Pengembangkan panser amfibi itu sebagai bagian dari upaya  menjawab kebutuhan alat utama sistem persenjataan (alutsista) TNI.

Dirut Pindad Silmy Karim mengungkapkan hal itu ketika menerima kunjungan Danpussenif Mayjen TNI Hinsa Siburian di Bandung, Kamis (5/3). ”Diharapkan, sertifikasi panser selesai Juni mendatang. Jadi pada HUT TNI nanti sudah bisa ambil bagian dalam parade,” jelasnya.

Menurut dia, pihaknya terus menyempurnakan varian terbaru pansernya, terutama kemampuan amfibi, pertimbangan kebutuhan, doktrin, kecepatan, keselamatan, dan pengoperasian.

Panser tetap berfungsi sebagai angkut personel. Hanya saja, panser bisa menembus rawa, sungai, dan danau sehingga memudahkan pergerakan pasukan.

Lincah

Dalam atraksi yang diperlihatkan kemarin, dalam posisi mengambang, purwarupa panser amfibi itu lincah bergerak ke sana-mari. Panser sanggup maju dan mundur dan berkelok tajam. Panser memiliki water propeller sebagai penggerak di air.
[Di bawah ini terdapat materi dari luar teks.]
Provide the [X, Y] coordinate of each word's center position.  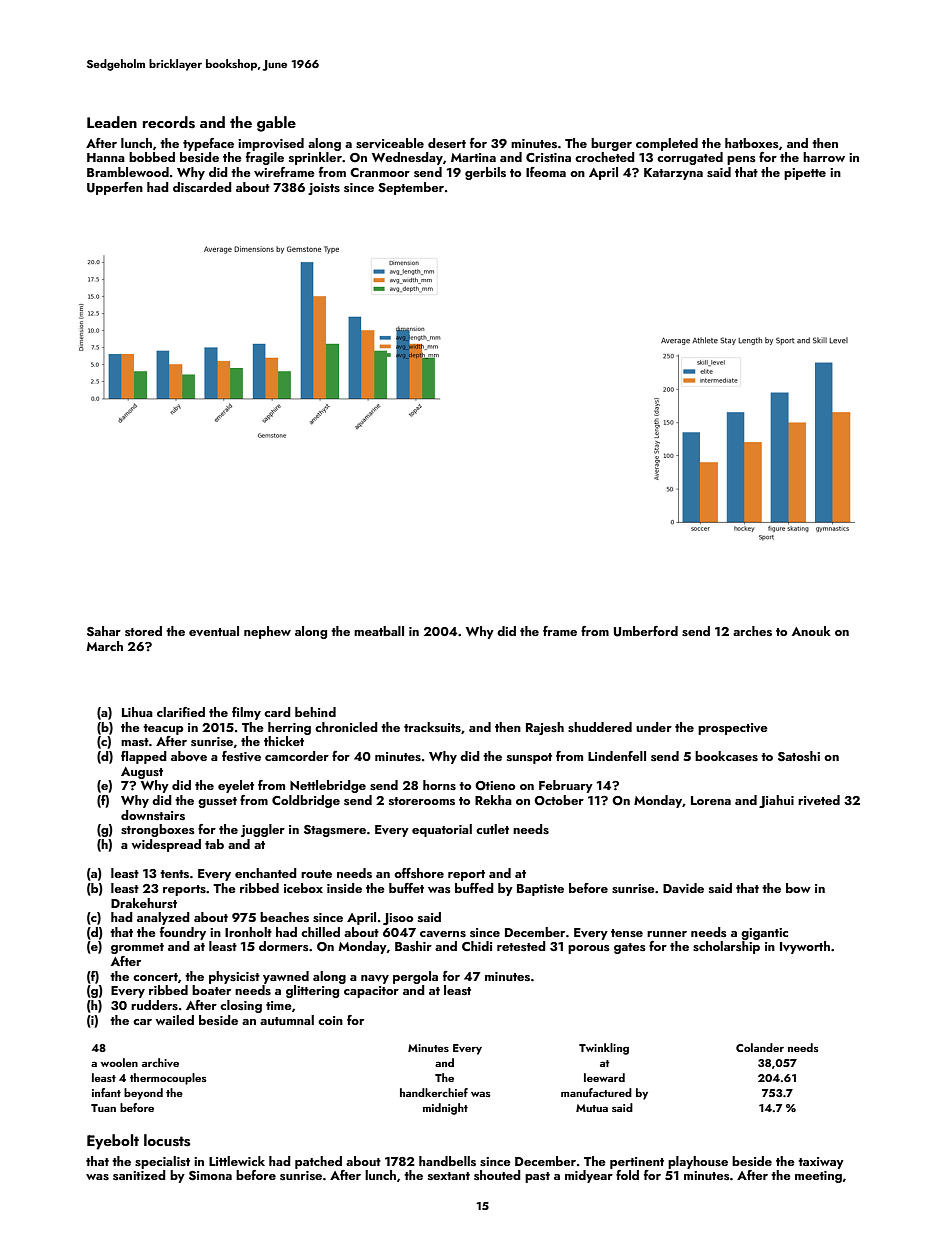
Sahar [104, 631]
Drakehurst [144, 903]
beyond [143, 1094]
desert [447, 143]
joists [324, 189]
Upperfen [115, 188]
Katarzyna [673, 174]
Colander [760, 1047]
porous [589, 949]
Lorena [711, 800]
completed [667, 144]
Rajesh [545, 728]
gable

Hinsa mengapresiasi produk Pindad tersebut. Secara implisit, perwira tinggi bintang dua tersebut bahkan menyatakan tertarik dengan performa panser amfibi.

”Khusus infanteri, yang ditonjolkan adalah manuver dan tembakan. Infanteri dasarnya jalan kaki. Selama ini, paser Anoa hanya di darat. Dengan panser amfibi, daya gerak dan manuvernya luar biasa,” tandasnya. (Suara Merdeka)


Varian panser Anoa Amfibi akan dipakai untuk kepentingan TNI AD (photo : Koran Sindo)

Tangguh di Laut, Kokoh di Darat

BANDUNG - Perkembangan teknologi yang semakin pesat memaksa manusia memutar otak dengan cepat. Siapa yang tak mampu mengikuti perkembangan, dipastikan akan tertinggal, bahkan terkalahkan. 

Tak terkecuali di dunia industri pertahanan. Produsen alat persenjataan asli Indonesia PT Pindad (Persero) melakukan upaya keras demi meningkatkan kemampuan produksinya. Berbagai produk dengan teknologi baru terus dikembangkan, salah satunya adalah panser jenis Anoa Amphibious. Produksi panser yang saat ini masih dalam tahap uji coba ditargetkan bisa rampung dan diluncurkan pada 2015.Masih ada beberapa tahap uji yang harus dilewati sebelum akhirnya ditetapkan laik oleh kementerian pertahanan. 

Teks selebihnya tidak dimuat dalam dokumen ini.